Evictions aren't as complicated as all that, either. If a line's clean then it's simply over-written. On the other hand, if it's been written to (Dirty), then a process is followed to write it back to main memory before it's over-written, although, in some cases, it's simply written back into the next-slower cache level.
It's nice to see IBM using this approach to squeeze more out of its caches.
PS, in the sign-up screen I had to check a box saying that I read the ToS & Privacy Policy, but the links to those don't work.
mannyvel - Friday, September 17, 2021 - link
It's interesting how the world is moving away from general-purpose computing and the issues associated with it. A 40% improvement? Holy crap!If anything, it shows that you can gain performance by making things more complicated, which is the opposite of the conventional wisdom these days. Simpler != smarter.
ericore - Thursday, October 14, 2021 - link
Sounds like absolute genius. It's almost like AI caching, let dinosaur caching die.
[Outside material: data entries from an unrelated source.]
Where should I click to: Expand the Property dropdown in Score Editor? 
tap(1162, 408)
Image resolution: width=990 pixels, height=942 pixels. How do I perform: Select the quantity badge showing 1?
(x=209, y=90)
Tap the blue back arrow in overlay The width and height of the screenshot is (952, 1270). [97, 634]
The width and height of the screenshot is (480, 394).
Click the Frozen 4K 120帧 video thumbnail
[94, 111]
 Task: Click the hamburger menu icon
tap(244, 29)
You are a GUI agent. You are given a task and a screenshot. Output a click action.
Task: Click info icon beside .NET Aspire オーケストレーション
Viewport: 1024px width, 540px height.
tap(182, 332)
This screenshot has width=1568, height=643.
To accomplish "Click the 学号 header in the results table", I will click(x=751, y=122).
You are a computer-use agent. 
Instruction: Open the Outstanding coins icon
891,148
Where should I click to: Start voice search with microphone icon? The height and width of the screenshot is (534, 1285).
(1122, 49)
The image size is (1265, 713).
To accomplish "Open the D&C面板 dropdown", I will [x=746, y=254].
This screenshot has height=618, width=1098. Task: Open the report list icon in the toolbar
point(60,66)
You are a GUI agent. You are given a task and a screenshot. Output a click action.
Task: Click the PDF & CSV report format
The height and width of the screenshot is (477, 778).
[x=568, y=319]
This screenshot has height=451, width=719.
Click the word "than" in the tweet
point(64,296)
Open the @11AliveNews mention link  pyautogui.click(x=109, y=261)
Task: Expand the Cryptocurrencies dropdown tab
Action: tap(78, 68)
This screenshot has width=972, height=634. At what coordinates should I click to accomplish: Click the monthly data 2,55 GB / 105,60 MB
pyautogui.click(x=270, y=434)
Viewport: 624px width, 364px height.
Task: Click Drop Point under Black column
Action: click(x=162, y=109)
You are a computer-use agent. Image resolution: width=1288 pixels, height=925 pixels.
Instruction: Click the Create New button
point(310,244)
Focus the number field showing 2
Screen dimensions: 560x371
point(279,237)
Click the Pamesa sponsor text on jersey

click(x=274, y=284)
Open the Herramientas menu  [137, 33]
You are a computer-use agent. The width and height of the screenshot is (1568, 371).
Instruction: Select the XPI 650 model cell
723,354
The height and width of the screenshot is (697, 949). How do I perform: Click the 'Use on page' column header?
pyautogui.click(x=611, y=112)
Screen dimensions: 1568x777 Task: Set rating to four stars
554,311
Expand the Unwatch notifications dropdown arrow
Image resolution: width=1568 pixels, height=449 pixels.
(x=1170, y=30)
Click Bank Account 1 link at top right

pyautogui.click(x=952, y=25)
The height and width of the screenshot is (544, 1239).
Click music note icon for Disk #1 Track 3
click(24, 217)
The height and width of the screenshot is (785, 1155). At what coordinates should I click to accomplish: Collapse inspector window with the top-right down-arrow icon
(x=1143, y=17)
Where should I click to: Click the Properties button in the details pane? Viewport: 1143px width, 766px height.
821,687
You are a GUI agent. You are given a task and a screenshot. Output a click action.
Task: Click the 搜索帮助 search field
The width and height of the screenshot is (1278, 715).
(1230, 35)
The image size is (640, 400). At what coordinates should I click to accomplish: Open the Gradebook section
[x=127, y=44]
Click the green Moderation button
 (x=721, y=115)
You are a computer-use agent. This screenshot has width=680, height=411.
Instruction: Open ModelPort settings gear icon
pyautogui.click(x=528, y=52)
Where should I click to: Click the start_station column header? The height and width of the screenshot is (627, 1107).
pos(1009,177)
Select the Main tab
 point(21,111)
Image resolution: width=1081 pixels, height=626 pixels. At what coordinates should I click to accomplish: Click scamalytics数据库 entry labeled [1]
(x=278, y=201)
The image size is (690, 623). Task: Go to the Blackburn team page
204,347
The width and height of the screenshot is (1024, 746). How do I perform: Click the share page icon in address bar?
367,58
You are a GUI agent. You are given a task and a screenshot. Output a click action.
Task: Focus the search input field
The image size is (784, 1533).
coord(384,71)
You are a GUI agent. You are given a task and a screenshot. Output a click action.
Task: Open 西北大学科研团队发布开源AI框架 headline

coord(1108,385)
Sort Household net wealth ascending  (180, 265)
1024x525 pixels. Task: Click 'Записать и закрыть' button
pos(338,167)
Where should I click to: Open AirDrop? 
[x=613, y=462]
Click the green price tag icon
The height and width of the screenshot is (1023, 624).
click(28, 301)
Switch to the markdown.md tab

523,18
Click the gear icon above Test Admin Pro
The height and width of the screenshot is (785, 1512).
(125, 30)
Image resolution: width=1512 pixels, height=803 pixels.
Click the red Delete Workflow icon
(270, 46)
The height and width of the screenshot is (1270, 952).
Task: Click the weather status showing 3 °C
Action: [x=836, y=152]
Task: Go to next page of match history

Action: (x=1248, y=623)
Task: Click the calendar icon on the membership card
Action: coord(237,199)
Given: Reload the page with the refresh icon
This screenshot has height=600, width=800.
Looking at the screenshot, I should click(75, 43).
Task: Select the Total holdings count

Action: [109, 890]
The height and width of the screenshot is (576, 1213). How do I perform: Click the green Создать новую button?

The hardest part past the engineering is the firmware to align everything to work as intended because ok you engineered the possibility, but you still have to make it work in the real world, but IBM at least has a rather targeted audience in mind which will help immensely. In fact, I would love if the AI package on CPUs helped with caching; it would validate their existence.